In Whitney Bank v. Henry Rayford 2023 WL 7144928, Henry Rayford (“Rayford”) contracted with Nobles Construction, L.L.C. (“Nobles”) to build three houses intended as rental properties. After Nobles completed the houses in 2008, Rayford alleged certain construction defects made the houses uninhabitable. As a result, Rayford defaulted on promissory notes which in turn prompted Whitney Bank to file suit. In 2016, response, Rayford filed a third-party demand against Nobles alleging Nobles committed fraud by failing to obtain required building permits.
Nobles filed an exception arguing that Rayford’s claims were exempted pursuant to La. R.S. 9:2772 which provides that “no action, whether arising in contract, tort, or otherwise, shall be brought against any person for the construction of immovables, or improvement to immovable property, more than five years after the owner has occupied or taken possession of the improvement, in whole or in part”.
However, La. R.S. 9:2772(H)(1) provides that the five-year peremptive period does not apply to any person “whose fraud has caused the breach of contract or damages sued upon.” Thus, Nobles argued that Rayford’s allegations were unsubstantiated which rendered the five year period inapplicable.
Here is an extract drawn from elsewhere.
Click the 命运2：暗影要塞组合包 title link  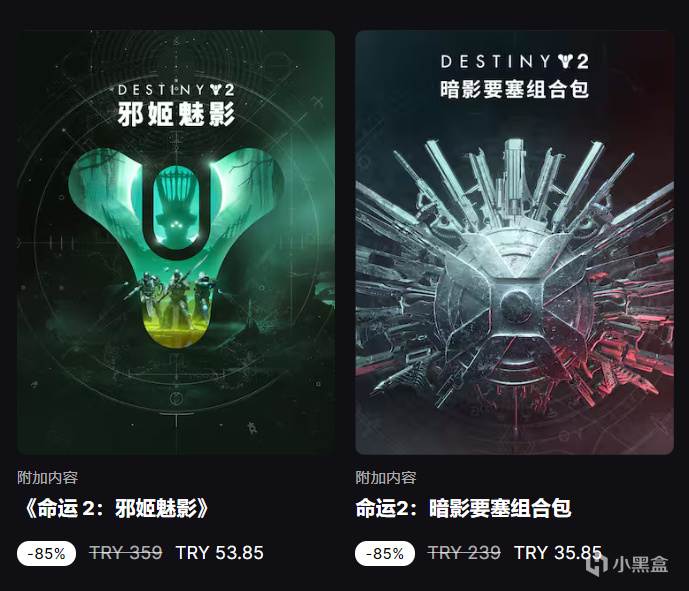[x=463, y=509]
After multiple appeals, the First Circuit determined that La R.S. 9:2772 required the allegations of fraud to be tried separately, prior to the trial of any other issues. Thus, the trial court held a trial on Rayford’s allegations of fraud, and found that Rayford did not provide sufficient evidence of fraud. Rayford appealed the matter once again.
The appellate court agreed with the trial court’s findings. The court also found no error in the trial court’s ruling that Rayford’s claim was barred by preemption, as his third-party demand was filed over eight years after taking possession of the houses, exceeding the statutory five-year limit.
Overall, the First Circuit continues to exercise a consistent policy in the dismissal of construction-related claims under both La. R.S. 9:2772 and La. R.S. 9:5607. This consistency provides a measure of certainty not only for contractors and subcontractors, but also for architects, engineers, and others engaged in the construction process.